Dermatology Nursing. 2009;21(4):190-192. 

In This Article

Description of APD

Autoimmune progesterone dermatitis is a treatable and potentially curable syndrome of dermatologic signs and symptoms associated with the menstrual cycle in women ranging from the onset of menarche to as late as 48 years of age. The disease represents an autoimmune hypersensitivity to endogenous progesterone. In some cases, it has occurred after hormone therapy or shortly after delivery (Rasi & Khatami, 2004). The condition presents with a variety of skin eruptions characterized by recurrent cyclical pre-menstrual exacerbation secondary to progesterone fluctuations during a woman's menstrual cycle. Skin eruptions include urticaria, erythema multiforme, eczema, and papulovesicular eruptions. These eruptions typically occur 5 to 8 days prior to menses and subside at the start of menarche.

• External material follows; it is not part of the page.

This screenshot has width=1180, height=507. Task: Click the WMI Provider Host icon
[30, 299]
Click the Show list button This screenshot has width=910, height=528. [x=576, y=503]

APD must be differentiated from usual pre-menstrual flares and exacerbations of chronic dermatosis such as acne, dermatitis herpetiformis, erythema multiforme (a reaction to the progesterone), lupus, or psoriasis (Rodenas et al., 1998). The diagnosis of APD requires a recurrent eruption related to menses and progesterone sensitization by skin test with intradermal injection with progesterone or intramuscular injection as a challenge test (Rodenas et al., 1998).

The differential diagnosis of APD includes skin disorders such as contact dermatitis, drug eruption, insect bite reaction, urticaria, and erythema multiforme. The diagnosis of APD is confirmed by evidence of sensitivity to progesterone by intradermal skin testing.